Write out exactly the lines from the first line of the records below through the line that contains "Given: Click Sign up and earn Points", and stop there.

══════════════════════════════

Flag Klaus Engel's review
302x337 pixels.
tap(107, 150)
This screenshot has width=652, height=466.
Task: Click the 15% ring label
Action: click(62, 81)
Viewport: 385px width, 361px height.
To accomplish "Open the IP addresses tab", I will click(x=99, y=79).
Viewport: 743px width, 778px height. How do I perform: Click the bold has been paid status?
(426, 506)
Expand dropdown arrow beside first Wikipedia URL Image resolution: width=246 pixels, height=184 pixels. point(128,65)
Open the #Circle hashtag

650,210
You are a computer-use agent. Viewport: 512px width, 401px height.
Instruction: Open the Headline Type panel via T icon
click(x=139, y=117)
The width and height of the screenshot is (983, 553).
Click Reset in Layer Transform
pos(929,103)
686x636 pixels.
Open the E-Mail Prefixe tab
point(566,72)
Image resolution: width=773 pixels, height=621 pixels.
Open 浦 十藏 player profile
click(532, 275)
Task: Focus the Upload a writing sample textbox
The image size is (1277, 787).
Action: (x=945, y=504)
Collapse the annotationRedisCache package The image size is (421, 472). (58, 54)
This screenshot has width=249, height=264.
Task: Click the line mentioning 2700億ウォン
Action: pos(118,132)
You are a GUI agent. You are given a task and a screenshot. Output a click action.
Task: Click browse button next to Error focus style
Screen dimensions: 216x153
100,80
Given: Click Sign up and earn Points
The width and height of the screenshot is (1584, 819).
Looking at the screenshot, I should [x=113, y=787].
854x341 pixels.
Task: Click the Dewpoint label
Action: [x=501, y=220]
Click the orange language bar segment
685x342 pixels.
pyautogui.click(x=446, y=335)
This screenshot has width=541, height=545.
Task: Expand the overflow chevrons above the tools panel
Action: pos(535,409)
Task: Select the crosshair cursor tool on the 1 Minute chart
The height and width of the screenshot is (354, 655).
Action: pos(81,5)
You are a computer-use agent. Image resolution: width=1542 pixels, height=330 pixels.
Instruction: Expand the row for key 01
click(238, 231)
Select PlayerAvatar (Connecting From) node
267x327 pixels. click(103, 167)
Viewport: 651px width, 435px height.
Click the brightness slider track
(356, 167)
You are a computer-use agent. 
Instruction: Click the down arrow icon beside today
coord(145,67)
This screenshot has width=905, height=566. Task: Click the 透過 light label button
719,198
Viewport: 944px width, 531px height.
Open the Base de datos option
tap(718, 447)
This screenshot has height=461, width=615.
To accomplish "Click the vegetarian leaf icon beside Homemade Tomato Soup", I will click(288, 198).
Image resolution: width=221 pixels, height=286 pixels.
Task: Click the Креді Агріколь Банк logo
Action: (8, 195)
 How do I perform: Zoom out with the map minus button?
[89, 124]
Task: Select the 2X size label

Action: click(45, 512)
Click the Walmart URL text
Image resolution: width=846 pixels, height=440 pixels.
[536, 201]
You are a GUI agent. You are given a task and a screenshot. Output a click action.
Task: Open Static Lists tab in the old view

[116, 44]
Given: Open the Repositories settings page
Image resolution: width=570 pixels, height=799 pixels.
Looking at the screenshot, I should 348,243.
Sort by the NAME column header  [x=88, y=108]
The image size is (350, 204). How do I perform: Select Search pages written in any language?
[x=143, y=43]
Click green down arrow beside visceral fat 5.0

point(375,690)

══════════════════════════════

§ Exercise answer:
Flag Klaus Engel's review
302x337 pixels.
tap(107, 150)
This screenshot has width=652, height=466.
Task: Click the 15% ring label
Action: click(62, 81)
Viewport: 385px width, 361px height.
To accomplish "Open the IP addresses tab", I will click(x=99, y=79).
Viewport: 743px width, 778px height. How do I perform: Click the bold has been paid status?
(426, 506)
Expand dropdown arrow beside first Wikipedia URL Image resolution: width=246 pixels, height=184 pixels. point(128,65)
Open the #Circle hashtag

650,210
You are a computer-use agent. Viewport: 512px width, 401px height.
Instruction: Open the Headline Type panel via T icon
click(x=139, y=117)
The width and height of the screenshot is (983, 553).
Click Reset in Layer Transform
pos(929,103)
686x636 pixels.
Open the E-Mail Prefixe tab
point(566,72)
Image resolution: width=773 pixels, height=621 pixels.
Open 浦 十藏 player profile
click(532, 275)
Task: Focus the Upload a writing sample textbox
The image size is (1277, 787).
Action: (x=945, y=504)
Collapse the annotationRedisCache package The image size is (421, 472). (58, 54)
This screenshot has width=249, height=264.
Task: Click the line mentioning 2700億ウォン
Action: pos(118,132)
You are a GUI agent. You are given a task and a screenshot. Output a click action.
Task: Click browse button next to Error focus style
Screen dimensions: 216x153
100,80
Given: Click Sign up and earn Points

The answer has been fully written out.